Oh yeah, the Eagles lost a game to the Dallas Cowboys (38-27)
The thing to say here is that these two teams split their series. The Eagles defeated the Cowboys, with Mark Sanchez at QB, by a commanding score of (33-10). Dallas got its revenge. I respond with a shrug of the shoulders and a 'That's the way it goes.'
But really, congratulations to the Dallas Cowboys (11-4), for winning the NFC East Divisional Title. They've had a long hard road, which we don't have to review here. Quarterback Tony Romo is another player whom I think the media tends to mistreat.
By the way, in the loss to Green Bay (53-20), Mark Sanchez threw for 346 yards, 2 touchdowns, and yes, 2 interceptions (I get it---interceptions bad!)

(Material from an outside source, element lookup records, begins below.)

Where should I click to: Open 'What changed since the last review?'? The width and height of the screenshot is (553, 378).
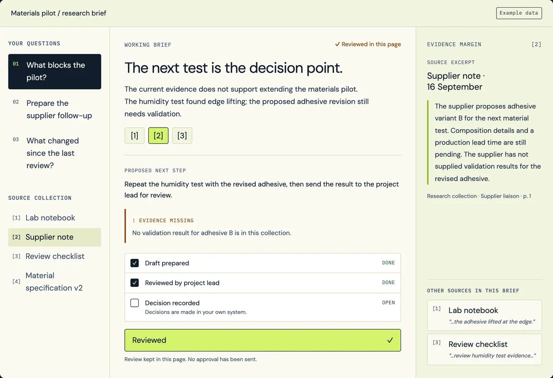click(55, 153)
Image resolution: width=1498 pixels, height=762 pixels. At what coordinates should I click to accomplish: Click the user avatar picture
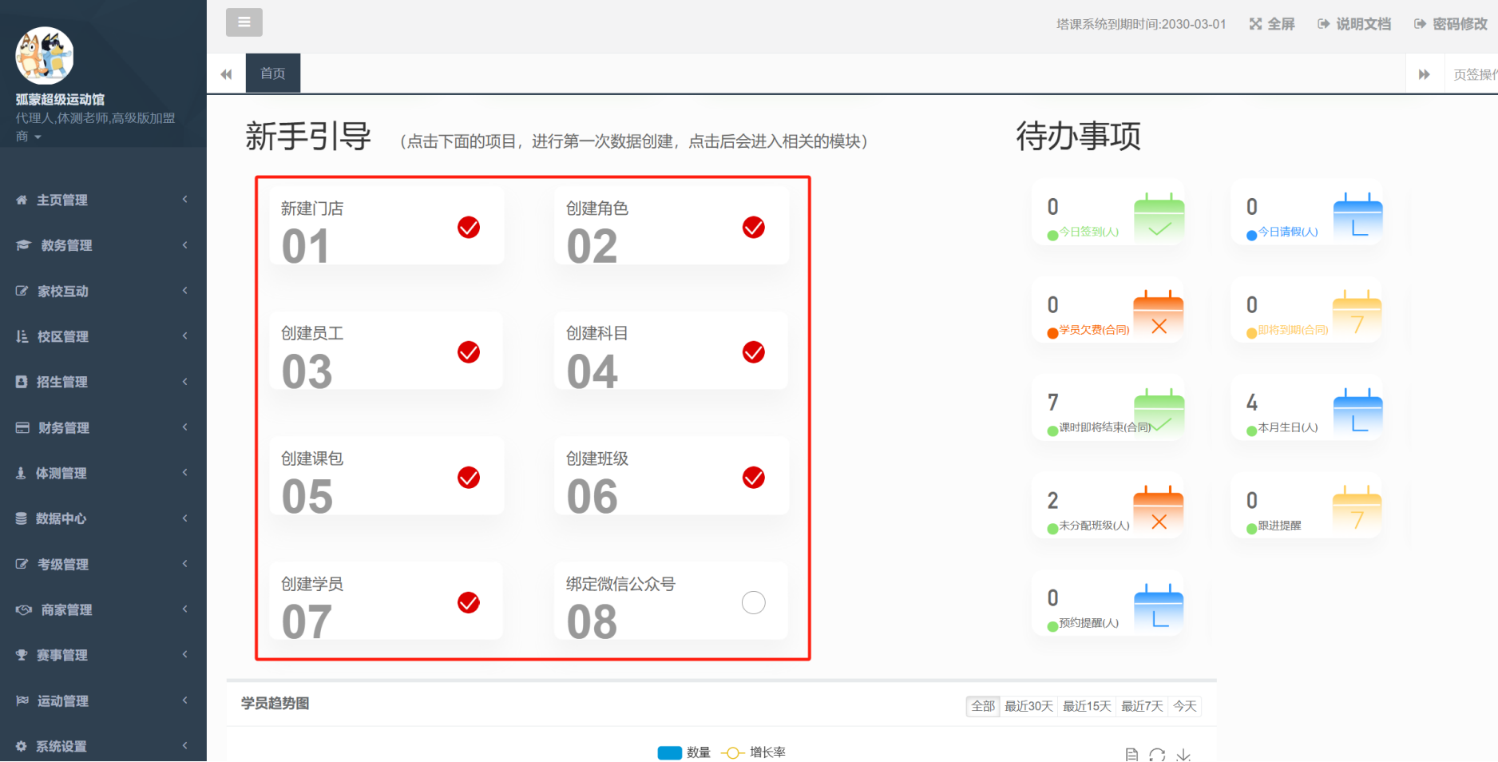coord(45,56)
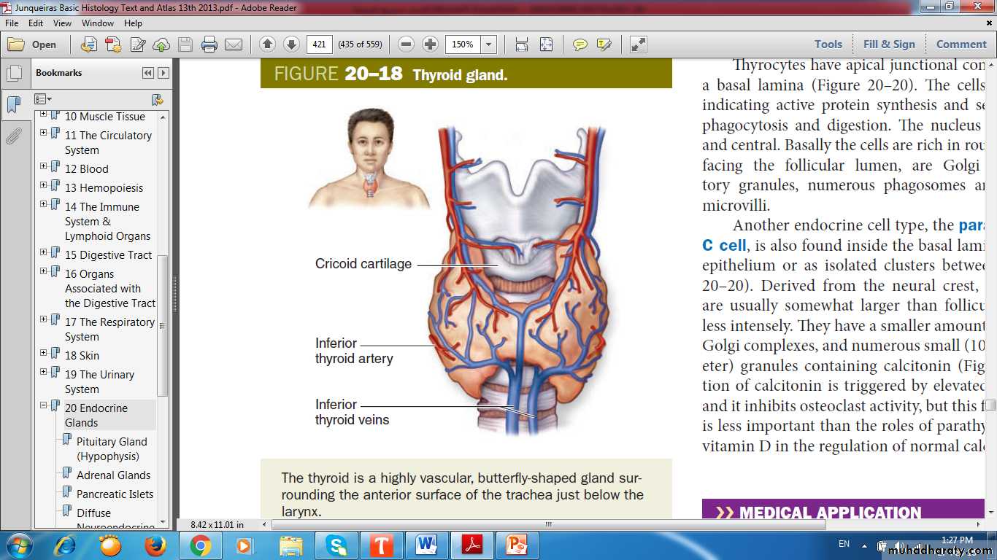Expand the 12 Blood bookmark
This screenshot has width=997, height=560.
(44, 166)
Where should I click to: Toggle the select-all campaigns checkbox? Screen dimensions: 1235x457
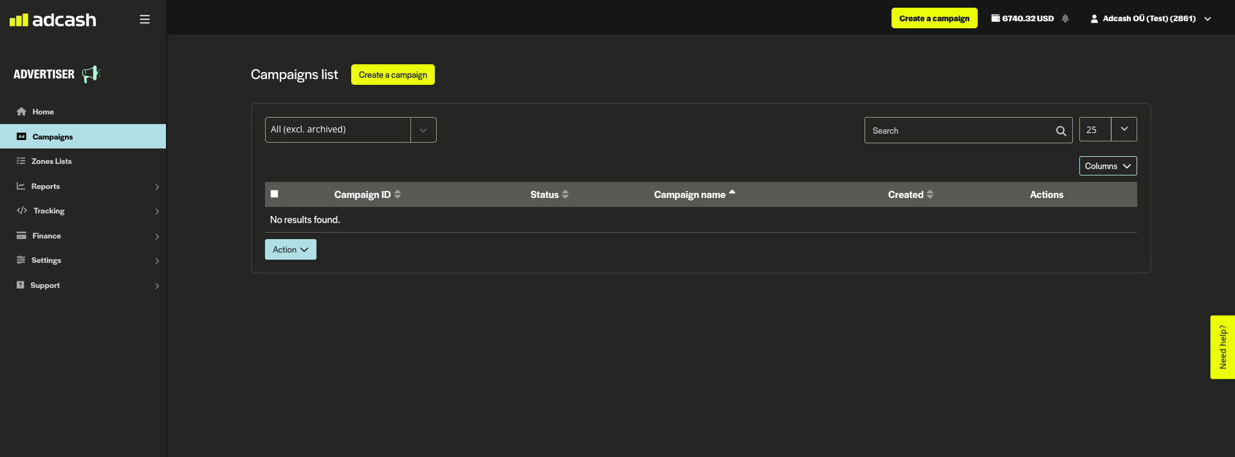point(275,193)

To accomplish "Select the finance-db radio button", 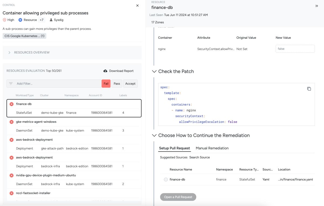I will [x=166, y=180].
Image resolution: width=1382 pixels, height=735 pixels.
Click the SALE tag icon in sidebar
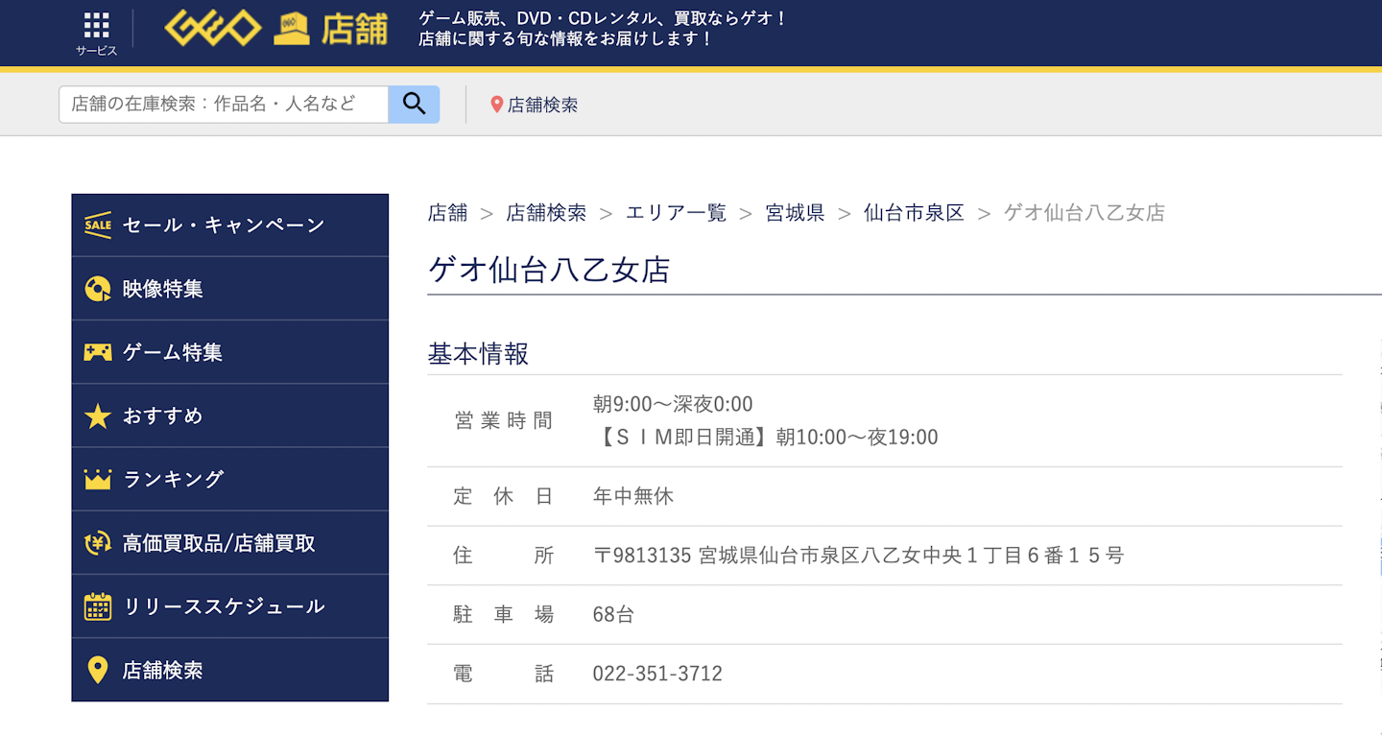tap(98, 225)
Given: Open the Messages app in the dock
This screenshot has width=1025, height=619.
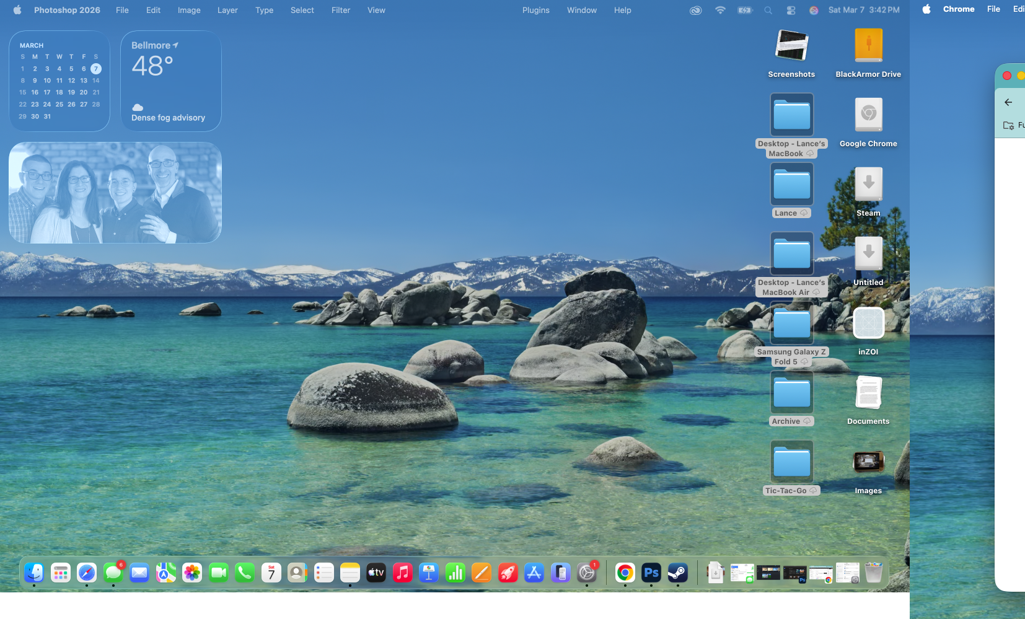Looking at the screenshot, I should pyautogui.click(x=113, y=573).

In the loss to Seattle (24-14), Mark Sanchez was stifled significantly---against this, the most special defense seen in the National Football League in thirty-five years---in completing 10 of 20 pass attempts. And yet, he still had two touchdown passes; and yes, 2 interceptions (I get it---interceptions bad!).
In the loss to the Dallas Cowboys (38-27), while it is true that Mark Sanchez did not have a touchdown throw, he still threw for a still quite respectable 252 yards. But, again, to put that in perspective, Peyton Manning and the Denver Broncos prevailed over the Buffalo Bills without Manning, unusually, having thrown a single touchdown pass himself.
But Peyton Manning and the guys won that game, while Sanchez and the Eagles did not; and so, once again, Mark Sanchez is not this and not that, not "a warrior" and all the rest of it.
It will take time for Mark Sanchez to live down the damage done to his reputation and career by his unfortunate time with the New York Jets as coached by Rex Ryan.